Cerrone et al.8,9 suggested that mutations in desmosomal genes (PKP2) can also provide at least part of the molecular substrate of BrS. Consecutive loss of desmosomal integrity could lead to reduced sodium current and render in arrhythmogenic state through delayed depolarisation. Inclusion of PKP2 as part of routine BrS screening however remains premature.

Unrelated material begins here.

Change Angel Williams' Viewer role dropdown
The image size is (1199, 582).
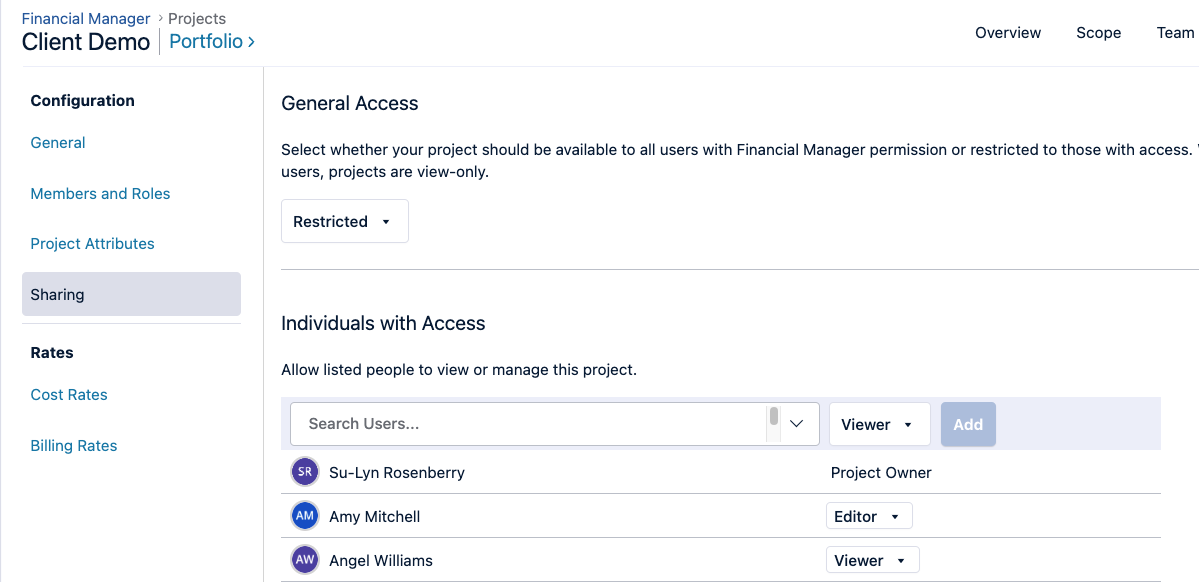[872, 560]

Provocative Testing with Class I Antiarrhythmic Drugs

The widespread use of ajmaline testing for diagnosing BrS is supported by its excellent sensitivity.10 Hasdemir et al.11 performed an ajmaline test in 96 patients undergoing radiofrequency ablation for typical atrioventricular nodal re-entrant tachycardia (AVNRT) and 66 controls: 27 % of patients with AVNRT and 5 % of controls developed a type I Brugada ECG in response to the ajmaline challenge. Based upon these results the authors suggest a mechanistic link (genetic variants that reduce sodium channel currents) between AVNRT and BrS. However, as pointed out in an accompanying editorial these data could also suggest that the specificity of the ajmaline test is not as high as we thought (i.e. more false positives than expected) and “it is time to pause and think before performing additional tests with sodium channel blockers.”12

Conte et al.13 repeated the ajmaline test on asymptomatic individuals with first-degree relatives with Brugada syndrome and a negative ajmaline test after they attained puberty (≥16 years of age with onset of secondary sexual characteristics). In 23 % of these patients a type 1
ECG was unmasked.

Intriguing Observations on Risk Stratifiers

In an observational retrospective study14 cohort of 246 BrS patients, the presence of a fragmented QRS (f-QRS) as a risk indicator was confirmed but also showed that BrS patients with the combination of f-QRS and early repolarisation (ER) represented the highest risk group. Patients with neither of the two patterns had an excellent prognosis.

The recommendation for programmed electrical stimulation (PES) for risk stratification has dropped from a IIa indication to IIb in the 2013 Second Brugada Syndrome Consensus document. A recent report of Sierra et al.15 however suggest a continued role for PES especially in the asymptomatic patient: asymptomatic patients without PES inducibility had an event-free survival of 100 % at 1 year, and 99.2 % at 5, 10 and 15 years.

New Treatment Options

In the 2013 Expert Consensus Recommends implantable cardioverterdefibrillator (ICD) implantation is a class I treatment indication in survivors of a cardiac arrest and or a documented spontaneous sustained ventricular tachycardia (VT) with or without syncope. Kamakura et al.16 evaluated the necessity for ICD implantation in elderly patients. They observed that in high-risk BrS patients the incidence of ventricular fibrillation (VF) decreased with age, and VF did not recur in patients after 70 years of age without other underlying cardiac diseases. By contrast, inappropriate shocks increased with age and reached a peak in patients who were in sixties. They suggest that avoidance of ICD implantation or replacement may be considered in elderly BrS patients who remain free from VF until 70 years of age.

T-wave oversensing is a potential reason of inappropriate shocks in BrS patients receiving ICDs. Recently, Rodríguez-Mañero et al.17 compared the incidence of T-wave oversensing in patients with BrS with integrated bipolar versus true/dedicated bipolar leads. Out of 480 patients, 5.8 % had T-wave oversensing leading to inappropriate shocks in 3.8 %. All these events occurred in patients with true bipolar ICD leads.

Nademanee et al.18 showed that electrical epicardial substrate ablation at the RVOT prevents VF inducibility in a high-risk population. However, randomised data on the effect of catheter ablation on spontaneous arrhythmic events are lacking.